Hay un libro de 1981 de Fernando Márquez, alias "el Zurdo", titulado Música Moderna, que no es especialmente bueno ni extenso, pero tiene la virtud de ser una obra de primera mano sobre aquello que se llamó "La Movida", ya que está escrito por uno de sus principales protagonistas y en plena efervescencia del fenómeno.
Para su reedición en 2014, José Manuel Costa escribió una introducción que contiene un párrafo muy representativo de cierta nostalgia por aquella autenticidad pretérita: "[En este libro] hay una palabra que brilla (casi) por su ausencia: 'La Movida' (…) Es un libro escrito antes de que a alguien se le ocurriera lanzar semejante expresión para disfrute de taxonomistas. En realidad, Música Moderna es una recapitulación realizada justo cuando teóricamente habría comenzado la susodicha Movida. Es decir, antes de la contaminación de la pana umbraliana. Algo que, por supuesto, lo hace infinitamente interesante."
Francisco Umbral, junto con muchos otros intelectuales, consagró gran parte de su genio en convertir la Movida en un "relato" de la España constitucional. Hacía falta un nuevo imaginario tras cuarenta años de nacionalcatolicismo, y los nuevos mandarines socialdemócratas decidieron que los artistas andróginos y noctívagos que querían ser un "bote de Colón" podrían ser un buen referente para rehabilitar la imagen de España en el extranjero, así como un medio para encauzar, de paso, a la ciudadanía patria hacia cierto europeísmo liviano y consumista.
Desde las instituciones políticas, la televisión pública y la prensa hicieron todo lo posible para encumbrar este fenómeno minoritario como sinónimo de democracia y modernidad.
Hablar de la contaminación de la "pana umbraliana" es todo un hallazgo. La pana es el símbolo indumentario de la izquierda, y Umbral era un excelente constructor de relatos, componentes todos de una forma de hegemonía que fue arrolladoramente triunfante desde 1982 hasta la crisis de 2008, y que, por las fechas en que se escribió el libro, aún se estaba configurando.
La Transición política y la Movida se solapan, y en algunos aspectos se confunden en un zeitgeist de libertad y autodeterminación de las identidades individuales. Desde principios de los años setenta hasta la mayoría absoluta felipista, hubo una vivencia de libertad propia de tiempos constituyentes. No tanto una libertad jurídica, que seguramente fue más real posteriormente, sino libertad de narrativas asignadas. Aquellos españoles sentían que estaban construyendo su propia historia, tanto individual como colectiva, en unos años en los que la hegemonía vigente hasta entonces se desvanecía y aún no había llegado otra tan potente como para sustituirla.

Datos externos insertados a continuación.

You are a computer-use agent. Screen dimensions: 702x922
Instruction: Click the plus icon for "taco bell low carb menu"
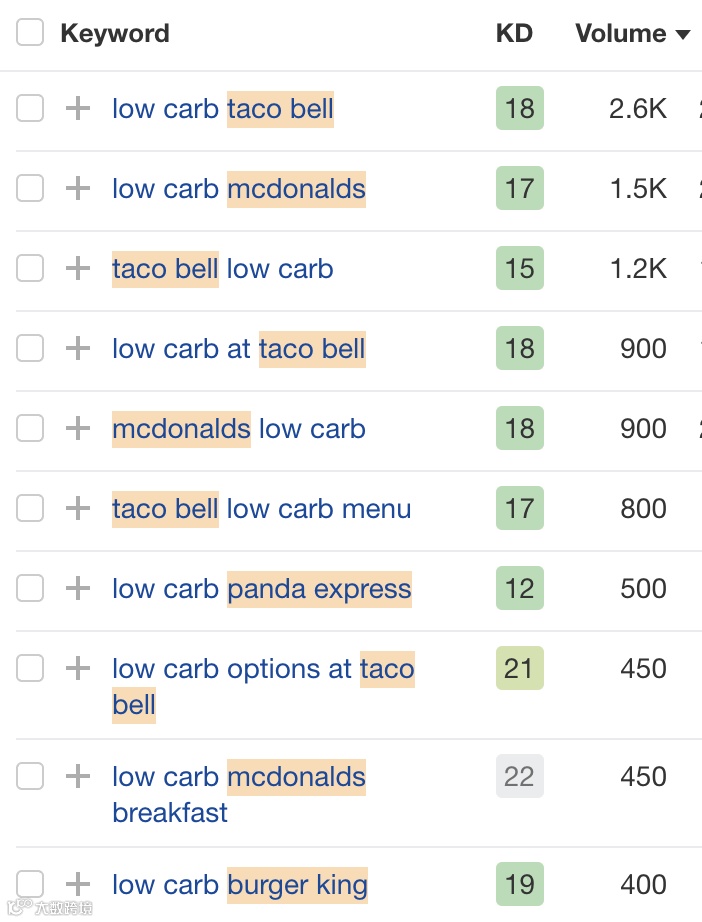point(77,508)
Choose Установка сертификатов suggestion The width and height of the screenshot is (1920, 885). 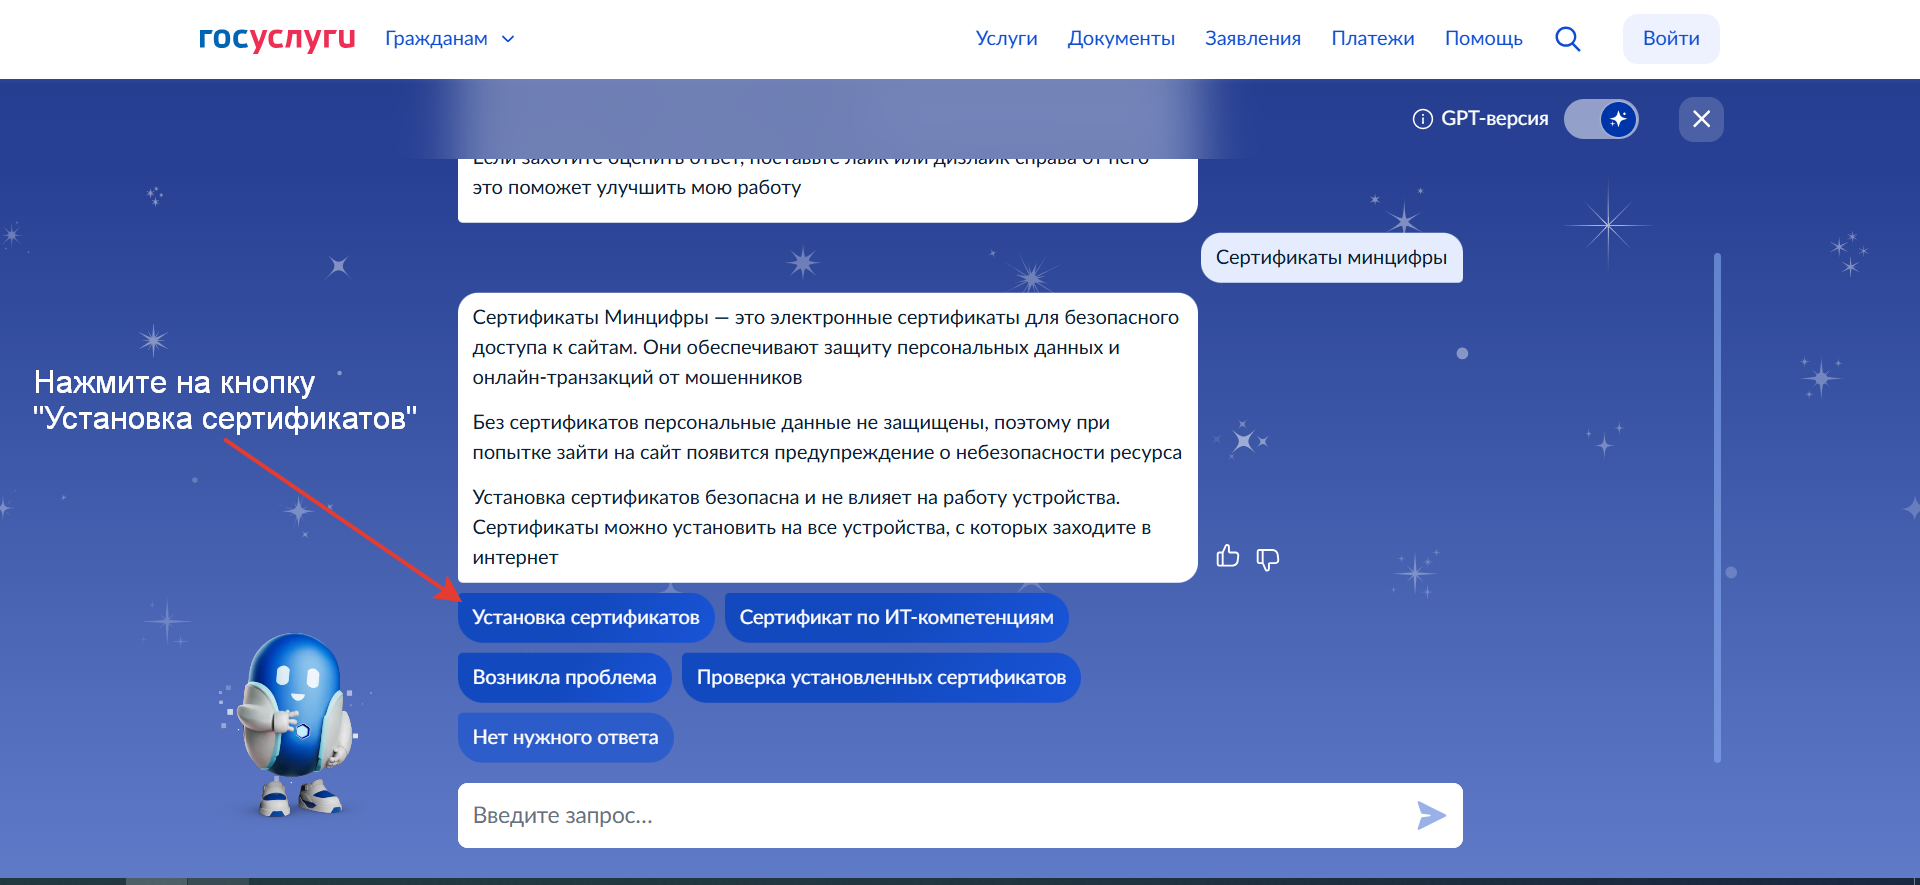(x=586, y=618)

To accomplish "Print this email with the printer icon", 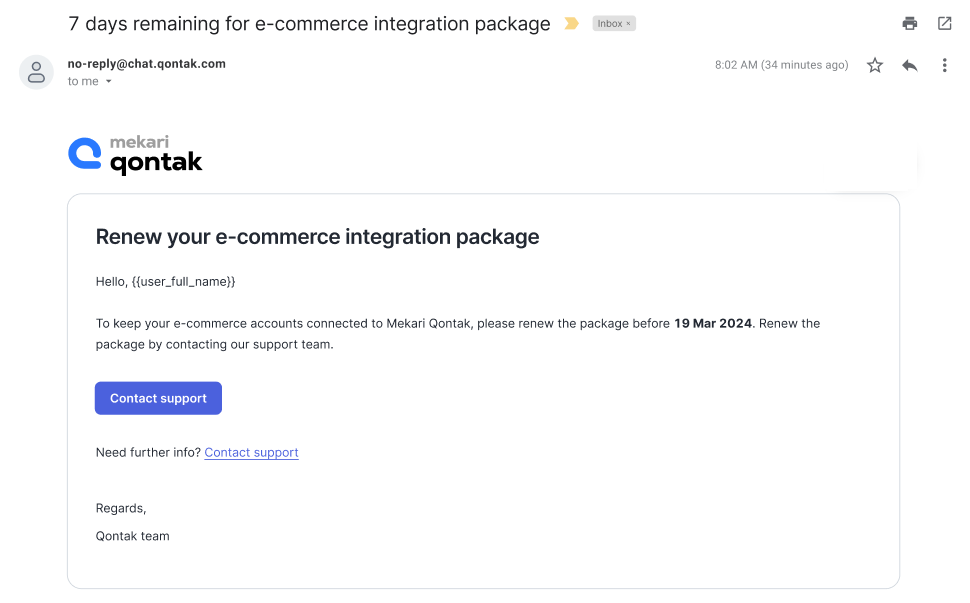I will pos(909,23).
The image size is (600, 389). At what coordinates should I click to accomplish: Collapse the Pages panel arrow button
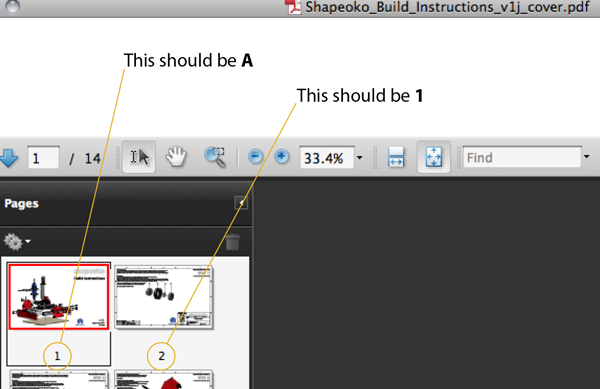click(241, 203)
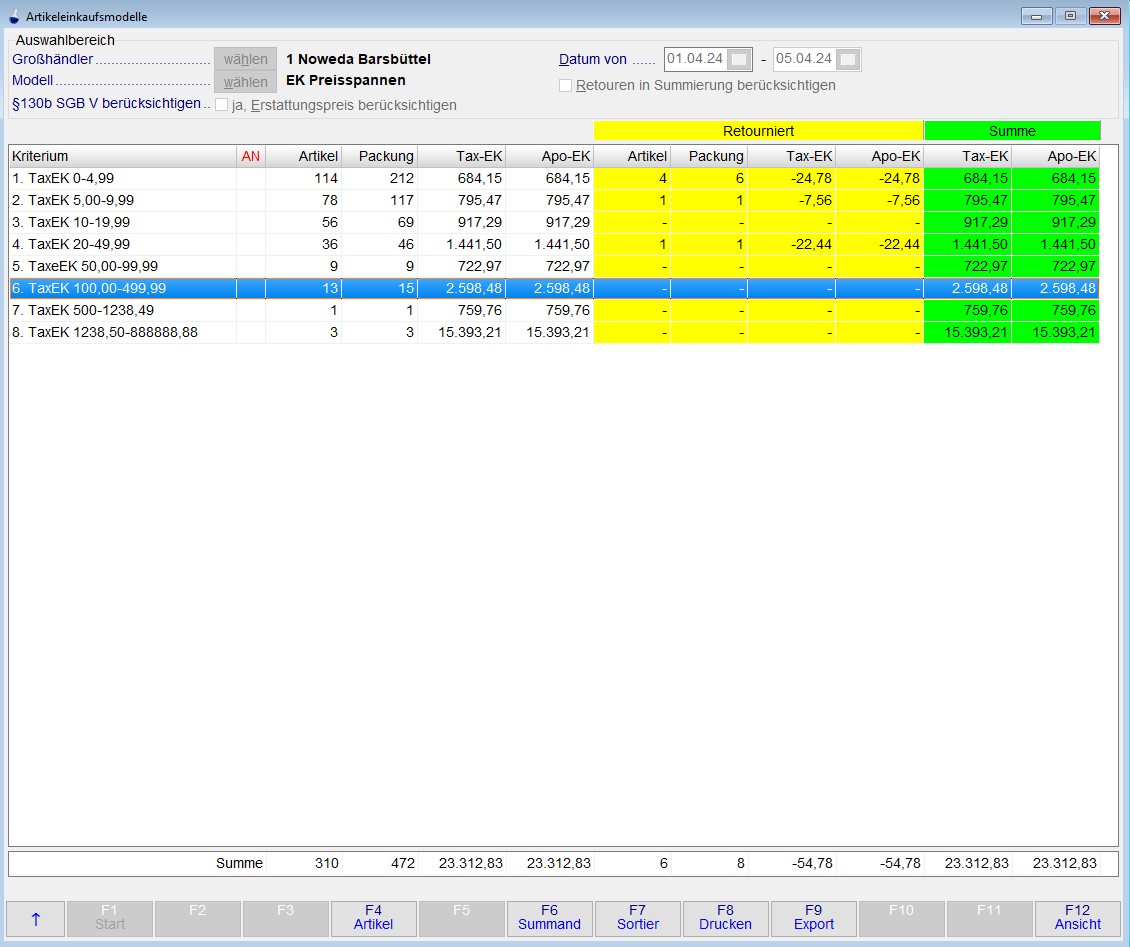The height and width of the screenshot is (947, 1130).
Task: Print using F8 Drucken button
Action: point(725,919)
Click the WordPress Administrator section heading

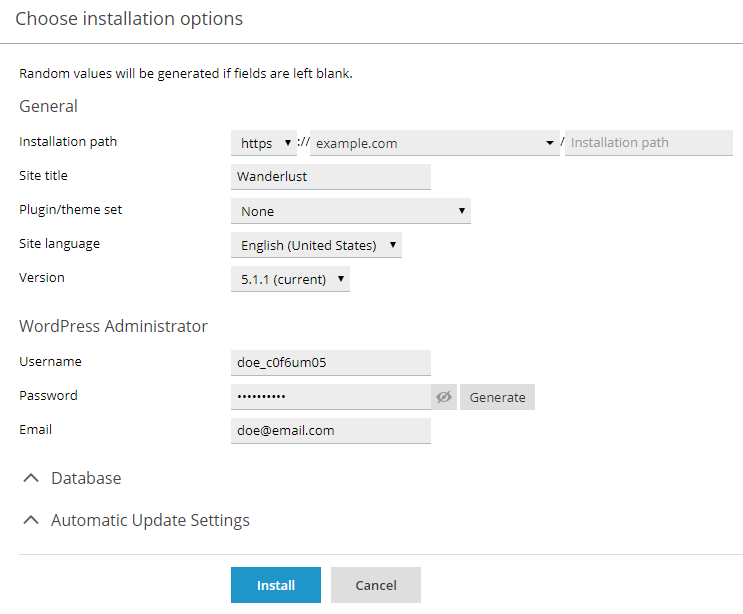click(x=113, y=326)
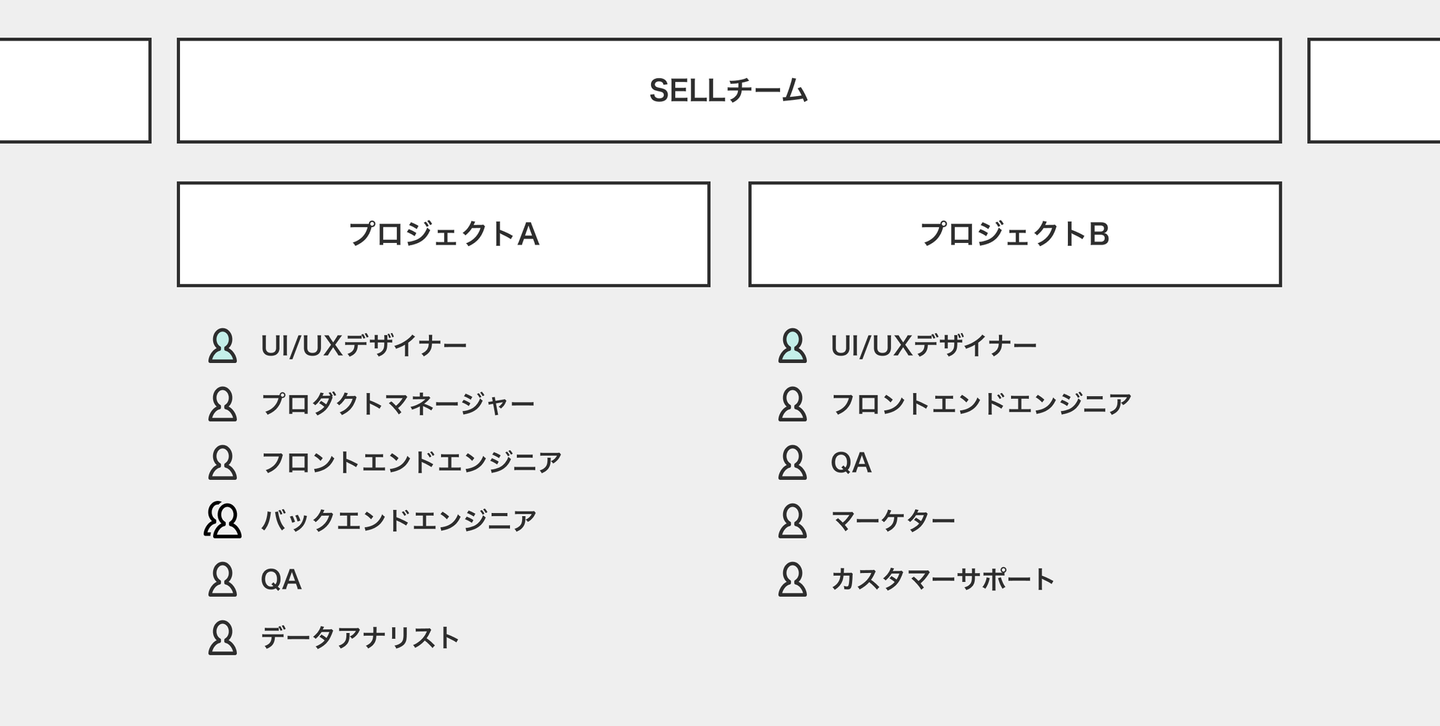Image resolution: width=1440 pixels, height=726 pixels.
Task: Select the プロジェクトA box
Action: click(x=443, y=234)
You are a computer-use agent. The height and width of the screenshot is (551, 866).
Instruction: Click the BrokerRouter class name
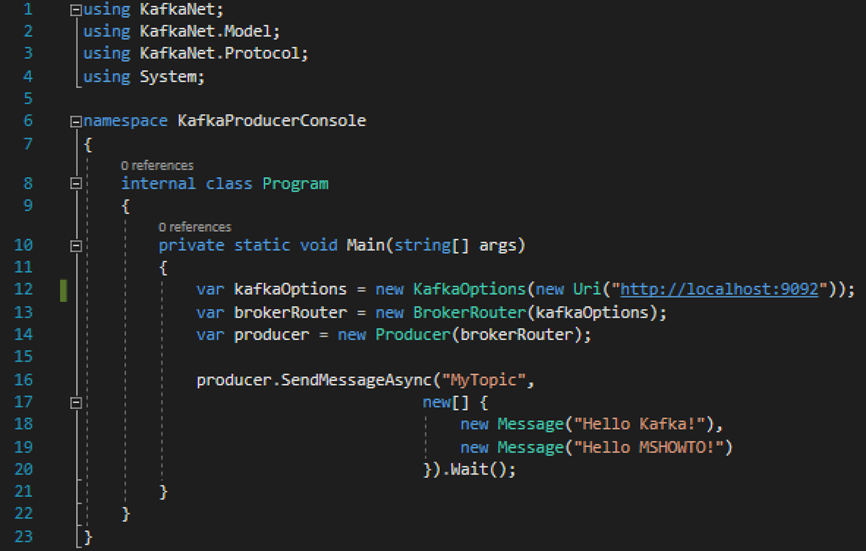coord(469,312)
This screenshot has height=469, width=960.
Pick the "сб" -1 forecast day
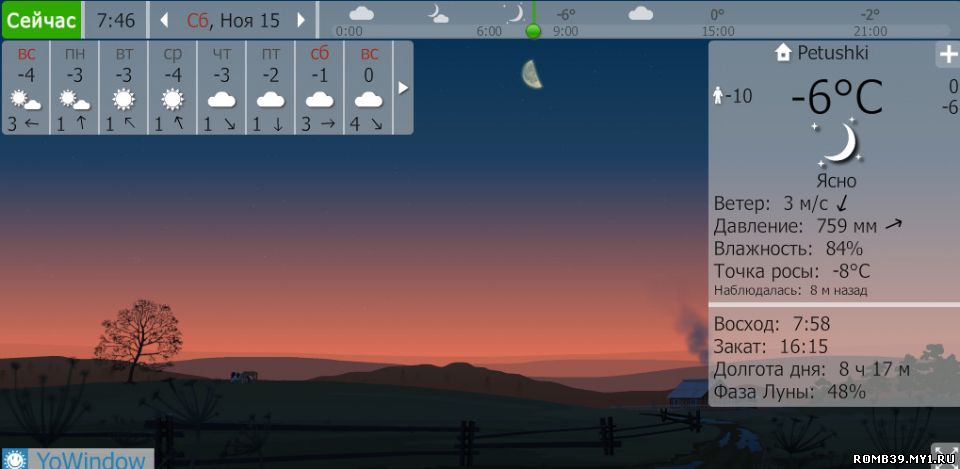[320, 88]
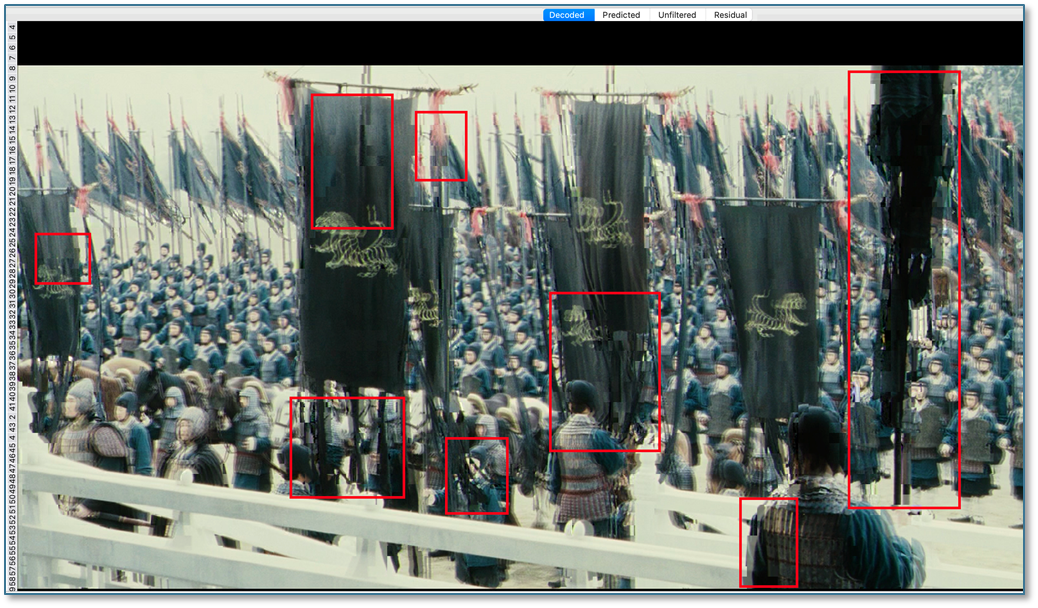Click tiger emblem on unboxed right banner
The image size is (1038, 608).
coord(774,313)
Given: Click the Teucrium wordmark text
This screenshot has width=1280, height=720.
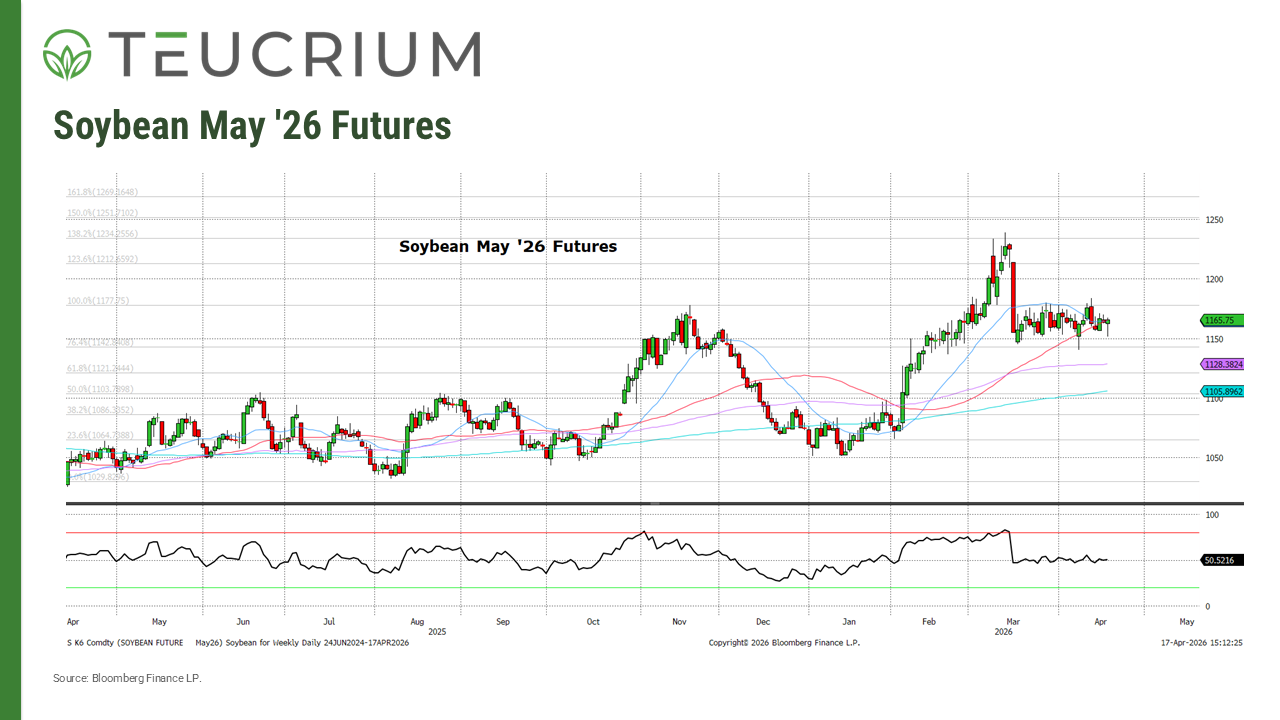Looking at the screenshot, I should [x=295, y=55].
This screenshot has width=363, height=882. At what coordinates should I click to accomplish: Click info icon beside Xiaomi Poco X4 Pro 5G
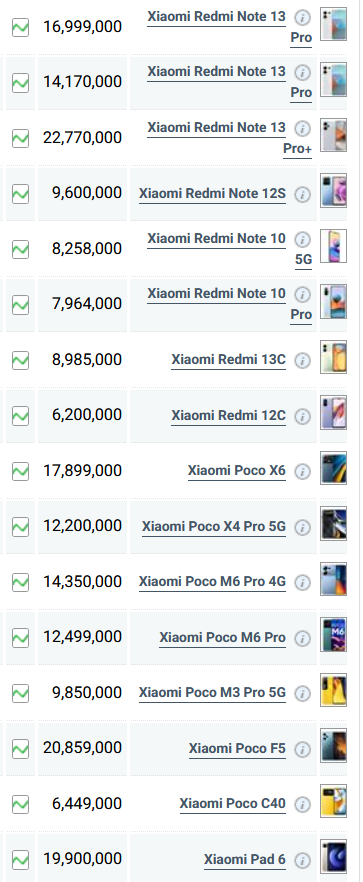(x=303, y=527)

Cuando la imagología joseantoniana ya no estaba, y antes de que para pintar algo en Madrid hubiera que estar a sueldo del grupo Prisa y tener carnet del PSOE (valga la redundancia), o que en Barcelona hubiera que exhibir catalanidad en algún grado para no ser estigmatizado de faccioso; es decir, antes de que la nueva hegemonía decidiera quién era cada uno y qué hacía, hubo una sensación de autenticidad y libertad, de vivir sin textos impuestos, que seguramente es lo que extrañan personas como José Manuel Costa.
Pero, una vez que el período constituyente se cerró, y llegó un nuevo gobierno poderosísimo formado por gente que había leído a Gramsci y que tenía una agenda clara, lo de la libre creación de las individualidades y hacer lo que a cada uno le diera la gana ya no tenía mucho recorrido.
La "pana umbraliana" vino a fagocitar un fenómeno contracultural para darle una utilidad política determinada. Pero la Movida surgió en una coyuntura particular, es decir, pilló a todos con la guardia baja, y luego resultó que estaba en el momento justo y en el lugar adecuado. Dejó de ser, en efecto, interesante, pero tampoco es que los momentos de autenticidad prístina duren para siempre.
En fin, relativicemos las melancolías.